■ **Prompt**: Put the lines into a Markdown table with the columns Row and Line, starting at the line containing "The image size is (1232, 854)." and ending at the line containing "Action: pyautogui.click(x=511, y=382)", both included. Number each row and leave out any blank lines.

..............................

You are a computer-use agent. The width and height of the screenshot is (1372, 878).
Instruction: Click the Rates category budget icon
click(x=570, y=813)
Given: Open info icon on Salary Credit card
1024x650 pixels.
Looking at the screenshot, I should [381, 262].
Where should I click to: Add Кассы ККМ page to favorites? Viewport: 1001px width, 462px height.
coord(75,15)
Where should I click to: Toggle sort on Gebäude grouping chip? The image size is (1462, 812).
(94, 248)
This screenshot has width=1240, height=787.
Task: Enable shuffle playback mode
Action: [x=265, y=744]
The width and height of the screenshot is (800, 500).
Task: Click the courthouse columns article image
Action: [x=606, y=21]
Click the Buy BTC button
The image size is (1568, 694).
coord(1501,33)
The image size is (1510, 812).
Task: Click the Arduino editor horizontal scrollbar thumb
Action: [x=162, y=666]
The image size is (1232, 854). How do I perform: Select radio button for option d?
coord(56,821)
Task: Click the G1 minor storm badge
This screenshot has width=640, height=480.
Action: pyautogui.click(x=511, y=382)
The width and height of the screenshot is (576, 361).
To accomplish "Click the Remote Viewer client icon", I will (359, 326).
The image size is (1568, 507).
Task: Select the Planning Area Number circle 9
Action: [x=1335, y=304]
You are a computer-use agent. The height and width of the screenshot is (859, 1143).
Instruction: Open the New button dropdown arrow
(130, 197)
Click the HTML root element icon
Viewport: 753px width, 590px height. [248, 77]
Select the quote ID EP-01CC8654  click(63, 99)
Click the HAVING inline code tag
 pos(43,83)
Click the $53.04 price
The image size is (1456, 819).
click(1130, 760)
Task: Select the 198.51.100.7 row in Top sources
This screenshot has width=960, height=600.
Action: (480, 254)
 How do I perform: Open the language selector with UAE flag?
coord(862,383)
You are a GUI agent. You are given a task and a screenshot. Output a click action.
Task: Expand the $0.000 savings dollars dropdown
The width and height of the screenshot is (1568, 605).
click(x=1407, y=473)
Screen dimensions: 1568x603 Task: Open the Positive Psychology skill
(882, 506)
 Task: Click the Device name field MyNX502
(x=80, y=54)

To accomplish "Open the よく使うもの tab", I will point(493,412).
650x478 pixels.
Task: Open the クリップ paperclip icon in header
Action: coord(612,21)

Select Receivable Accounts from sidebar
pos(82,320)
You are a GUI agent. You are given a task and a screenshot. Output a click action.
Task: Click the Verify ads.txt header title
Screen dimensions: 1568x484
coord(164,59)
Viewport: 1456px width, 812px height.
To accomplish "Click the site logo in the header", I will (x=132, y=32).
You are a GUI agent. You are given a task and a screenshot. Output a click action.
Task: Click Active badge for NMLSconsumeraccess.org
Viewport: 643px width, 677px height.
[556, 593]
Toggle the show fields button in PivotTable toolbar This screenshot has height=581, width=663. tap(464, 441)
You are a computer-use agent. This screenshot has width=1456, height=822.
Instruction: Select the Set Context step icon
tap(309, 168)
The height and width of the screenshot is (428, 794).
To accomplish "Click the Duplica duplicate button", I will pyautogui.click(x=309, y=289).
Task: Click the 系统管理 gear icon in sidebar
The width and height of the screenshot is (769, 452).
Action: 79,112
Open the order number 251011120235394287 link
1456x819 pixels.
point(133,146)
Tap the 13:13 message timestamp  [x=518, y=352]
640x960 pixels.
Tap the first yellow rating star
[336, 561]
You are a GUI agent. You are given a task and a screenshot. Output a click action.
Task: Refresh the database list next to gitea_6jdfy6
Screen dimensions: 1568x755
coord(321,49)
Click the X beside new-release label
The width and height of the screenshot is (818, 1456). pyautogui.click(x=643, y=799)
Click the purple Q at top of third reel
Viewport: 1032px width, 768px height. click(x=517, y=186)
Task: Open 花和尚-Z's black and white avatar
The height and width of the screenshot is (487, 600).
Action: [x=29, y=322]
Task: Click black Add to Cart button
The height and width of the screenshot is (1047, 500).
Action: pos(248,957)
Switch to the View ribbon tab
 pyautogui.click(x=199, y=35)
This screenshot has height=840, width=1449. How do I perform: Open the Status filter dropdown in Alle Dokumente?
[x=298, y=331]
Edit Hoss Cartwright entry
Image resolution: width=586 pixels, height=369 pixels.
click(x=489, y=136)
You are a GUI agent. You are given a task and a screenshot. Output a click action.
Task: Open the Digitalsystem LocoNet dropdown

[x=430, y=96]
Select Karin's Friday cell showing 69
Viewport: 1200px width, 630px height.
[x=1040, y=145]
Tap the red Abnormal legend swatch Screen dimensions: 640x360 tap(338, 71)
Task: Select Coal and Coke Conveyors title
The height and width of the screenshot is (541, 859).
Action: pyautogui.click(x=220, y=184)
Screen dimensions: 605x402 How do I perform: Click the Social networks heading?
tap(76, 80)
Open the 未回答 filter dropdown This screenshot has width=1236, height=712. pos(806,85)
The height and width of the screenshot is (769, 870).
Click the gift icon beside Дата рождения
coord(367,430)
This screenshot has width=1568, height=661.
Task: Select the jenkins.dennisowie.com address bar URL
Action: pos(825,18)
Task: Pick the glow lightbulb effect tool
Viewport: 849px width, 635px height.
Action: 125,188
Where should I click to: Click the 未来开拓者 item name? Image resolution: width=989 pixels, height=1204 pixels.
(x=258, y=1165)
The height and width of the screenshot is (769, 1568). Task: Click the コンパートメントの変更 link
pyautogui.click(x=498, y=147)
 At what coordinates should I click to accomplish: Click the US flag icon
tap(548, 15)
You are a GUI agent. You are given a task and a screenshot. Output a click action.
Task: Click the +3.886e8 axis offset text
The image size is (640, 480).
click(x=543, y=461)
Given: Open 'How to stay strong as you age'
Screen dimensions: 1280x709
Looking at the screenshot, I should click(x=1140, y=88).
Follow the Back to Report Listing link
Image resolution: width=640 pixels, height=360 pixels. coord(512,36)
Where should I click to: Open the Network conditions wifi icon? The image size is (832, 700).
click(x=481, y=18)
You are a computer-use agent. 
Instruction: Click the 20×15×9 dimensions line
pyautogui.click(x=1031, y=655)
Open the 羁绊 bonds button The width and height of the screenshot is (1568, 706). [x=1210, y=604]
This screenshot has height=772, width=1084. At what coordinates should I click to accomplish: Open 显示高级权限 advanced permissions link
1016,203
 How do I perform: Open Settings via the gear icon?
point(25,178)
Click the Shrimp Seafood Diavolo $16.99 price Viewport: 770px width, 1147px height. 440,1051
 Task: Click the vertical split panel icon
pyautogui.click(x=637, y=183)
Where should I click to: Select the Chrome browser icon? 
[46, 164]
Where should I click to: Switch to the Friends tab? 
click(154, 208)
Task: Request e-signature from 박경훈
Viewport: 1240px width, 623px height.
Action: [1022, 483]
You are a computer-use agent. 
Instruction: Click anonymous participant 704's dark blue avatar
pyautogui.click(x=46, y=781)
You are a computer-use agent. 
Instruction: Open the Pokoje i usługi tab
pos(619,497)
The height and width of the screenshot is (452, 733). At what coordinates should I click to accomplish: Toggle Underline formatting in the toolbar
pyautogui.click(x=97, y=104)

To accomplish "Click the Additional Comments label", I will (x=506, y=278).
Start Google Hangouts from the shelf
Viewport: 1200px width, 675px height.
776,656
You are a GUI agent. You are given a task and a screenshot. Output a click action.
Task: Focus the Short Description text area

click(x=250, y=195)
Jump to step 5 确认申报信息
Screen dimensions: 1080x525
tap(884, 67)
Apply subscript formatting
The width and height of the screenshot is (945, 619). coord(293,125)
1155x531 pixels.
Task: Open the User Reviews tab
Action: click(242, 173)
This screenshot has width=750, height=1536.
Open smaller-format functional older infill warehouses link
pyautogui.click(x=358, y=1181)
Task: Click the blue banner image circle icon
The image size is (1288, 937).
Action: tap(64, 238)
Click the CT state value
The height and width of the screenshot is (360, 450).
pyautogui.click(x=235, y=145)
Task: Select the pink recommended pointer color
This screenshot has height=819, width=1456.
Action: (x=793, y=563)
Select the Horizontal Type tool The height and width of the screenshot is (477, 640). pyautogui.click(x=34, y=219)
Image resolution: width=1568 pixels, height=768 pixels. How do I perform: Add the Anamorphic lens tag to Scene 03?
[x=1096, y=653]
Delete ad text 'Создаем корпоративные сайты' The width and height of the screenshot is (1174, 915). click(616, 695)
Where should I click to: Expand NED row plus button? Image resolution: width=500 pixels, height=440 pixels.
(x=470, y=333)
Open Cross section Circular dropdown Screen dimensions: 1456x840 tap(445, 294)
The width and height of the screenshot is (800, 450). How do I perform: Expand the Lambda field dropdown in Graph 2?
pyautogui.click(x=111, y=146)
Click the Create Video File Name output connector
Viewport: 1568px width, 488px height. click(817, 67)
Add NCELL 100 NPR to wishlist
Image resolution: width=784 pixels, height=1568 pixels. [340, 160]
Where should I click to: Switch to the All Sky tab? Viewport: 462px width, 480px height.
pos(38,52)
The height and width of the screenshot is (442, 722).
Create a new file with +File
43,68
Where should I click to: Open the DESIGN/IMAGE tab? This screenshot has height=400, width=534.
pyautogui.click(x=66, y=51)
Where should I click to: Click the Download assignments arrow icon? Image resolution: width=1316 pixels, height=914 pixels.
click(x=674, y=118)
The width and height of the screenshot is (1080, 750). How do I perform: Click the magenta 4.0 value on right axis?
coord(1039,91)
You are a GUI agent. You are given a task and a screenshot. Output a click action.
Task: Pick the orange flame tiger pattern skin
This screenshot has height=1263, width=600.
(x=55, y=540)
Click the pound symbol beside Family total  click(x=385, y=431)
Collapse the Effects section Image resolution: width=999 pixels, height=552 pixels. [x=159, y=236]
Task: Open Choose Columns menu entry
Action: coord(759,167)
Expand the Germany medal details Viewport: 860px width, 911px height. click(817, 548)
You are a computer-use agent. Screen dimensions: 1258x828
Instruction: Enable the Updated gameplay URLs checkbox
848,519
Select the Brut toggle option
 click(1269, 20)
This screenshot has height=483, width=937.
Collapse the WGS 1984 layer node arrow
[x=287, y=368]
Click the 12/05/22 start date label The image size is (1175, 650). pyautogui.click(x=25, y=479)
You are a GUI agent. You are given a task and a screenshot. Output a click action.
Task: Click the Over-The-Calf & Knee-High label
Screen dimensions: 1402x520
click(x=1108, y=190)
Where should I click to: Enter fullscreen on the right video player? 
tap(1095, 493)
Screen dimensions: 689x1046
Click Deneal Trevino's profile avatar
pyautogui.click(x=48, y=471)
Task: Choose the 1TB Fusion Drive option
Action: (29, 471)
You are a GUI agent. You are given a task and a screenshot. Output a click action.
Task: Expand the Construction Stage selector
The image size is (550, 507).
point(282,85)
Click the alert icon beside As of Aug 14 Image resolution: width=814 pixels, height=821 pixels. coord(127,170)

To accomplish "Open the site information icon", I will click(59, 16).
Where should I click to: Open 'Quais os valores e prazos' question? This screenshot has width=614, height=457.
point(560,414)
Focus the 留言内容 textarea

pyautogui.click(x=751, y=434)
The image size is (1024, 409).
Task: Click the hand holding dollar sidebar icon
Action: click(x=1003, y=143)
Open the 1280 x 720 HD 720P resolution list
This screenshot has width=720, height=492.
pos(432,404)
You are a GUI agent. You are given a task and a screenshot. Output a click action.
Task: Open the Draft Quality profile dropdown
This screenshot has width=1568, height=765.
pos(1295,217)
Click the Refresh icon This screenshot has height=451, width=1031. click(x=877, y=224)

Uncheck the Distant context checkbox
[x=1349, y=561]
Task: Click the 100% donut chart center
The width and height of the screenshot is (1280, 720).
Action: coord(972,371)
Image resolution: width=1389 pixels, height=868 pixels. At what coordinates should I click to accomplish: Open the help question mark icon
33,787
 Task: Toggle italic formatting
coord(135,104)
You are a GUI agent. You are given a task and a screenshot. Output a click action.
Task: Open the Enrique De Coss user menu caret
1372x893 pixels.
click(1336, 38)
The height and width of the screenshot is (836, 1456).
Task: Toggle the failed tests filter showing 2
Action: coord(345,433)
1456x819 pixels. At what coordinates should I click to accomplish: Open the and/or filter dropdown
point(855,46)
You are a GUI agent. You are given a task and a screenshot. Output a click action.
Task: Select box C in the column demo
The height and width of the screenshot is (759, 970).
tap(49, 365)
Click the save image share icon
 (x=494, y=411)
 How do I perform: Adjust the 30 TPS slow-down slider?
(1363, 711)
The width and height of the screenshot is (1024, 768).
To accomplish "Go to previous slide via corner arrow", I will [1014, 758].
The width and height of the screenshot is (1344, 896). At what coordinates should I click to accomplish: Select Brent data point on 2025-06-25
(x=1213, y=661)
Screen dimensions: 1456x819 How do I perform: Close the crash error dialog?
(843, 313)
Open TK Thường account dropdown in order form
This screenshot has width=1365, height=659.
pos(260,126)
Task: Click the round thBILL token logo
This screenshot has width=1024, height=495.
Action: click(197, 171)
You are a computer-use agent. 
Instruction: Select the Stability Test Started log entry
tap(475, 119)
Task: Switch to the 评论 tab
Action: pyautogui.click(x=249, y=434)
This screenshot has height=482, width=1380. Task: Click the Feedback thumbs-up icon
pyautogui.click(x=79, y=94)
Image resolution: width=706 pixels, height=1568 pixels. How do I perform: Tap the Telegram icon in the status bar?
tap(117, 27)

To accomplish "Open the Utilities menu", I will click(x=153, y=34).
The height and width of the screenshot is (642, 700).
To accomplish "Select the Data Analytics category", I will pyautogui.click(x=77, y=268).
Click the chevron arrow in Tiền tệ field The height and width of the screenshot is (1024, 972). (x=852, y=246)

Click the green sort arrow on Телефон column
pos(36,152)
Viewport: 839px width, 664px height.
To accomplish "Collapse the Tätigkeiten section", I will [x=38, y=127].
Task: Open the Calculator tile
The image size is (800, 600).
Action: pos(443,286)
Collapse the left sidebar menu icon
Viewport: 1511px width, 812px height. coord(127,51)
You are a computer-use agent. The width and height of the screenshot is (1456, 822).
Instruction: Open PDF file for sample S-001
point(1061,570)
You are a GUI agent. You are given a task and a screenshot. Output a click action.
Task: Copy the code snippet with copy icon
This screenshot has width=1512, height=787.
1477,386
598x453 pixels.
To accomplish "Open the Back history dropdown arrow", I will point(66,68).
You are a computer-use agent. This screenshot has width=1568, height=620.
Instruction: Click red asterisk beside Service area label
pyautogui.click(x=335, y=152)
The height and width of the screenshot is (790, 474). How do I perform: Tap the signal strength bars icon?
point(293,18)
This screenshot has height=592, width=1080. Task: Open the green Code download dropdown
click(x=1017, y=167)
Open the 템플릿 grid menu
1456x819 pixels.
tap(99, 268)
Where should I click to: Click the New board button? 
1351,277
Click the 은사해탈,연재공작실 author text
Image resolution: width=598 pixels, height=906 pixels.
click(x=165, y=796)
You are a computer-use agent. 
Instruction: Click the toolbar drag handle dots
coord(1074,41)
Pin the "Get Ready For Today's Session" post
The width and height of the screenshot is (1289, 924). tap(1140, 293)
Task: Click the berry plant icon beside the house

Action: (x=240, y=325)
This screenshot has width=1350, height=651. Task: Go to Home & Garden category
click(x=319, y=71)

..............................

■ **Response to this exercise**:
| Row | Line |
|---|---|
| 1 | The image size is (1232, 854). How do I perform: Select radio button for option d? |
| 2 | coord(56,821) |
| 3 | Task: Click the G1 minor storm badge |
| 4 | This screenshot has width=640, height=480. |
| 5 | Action: pyautogui.click(x=511, y=382) |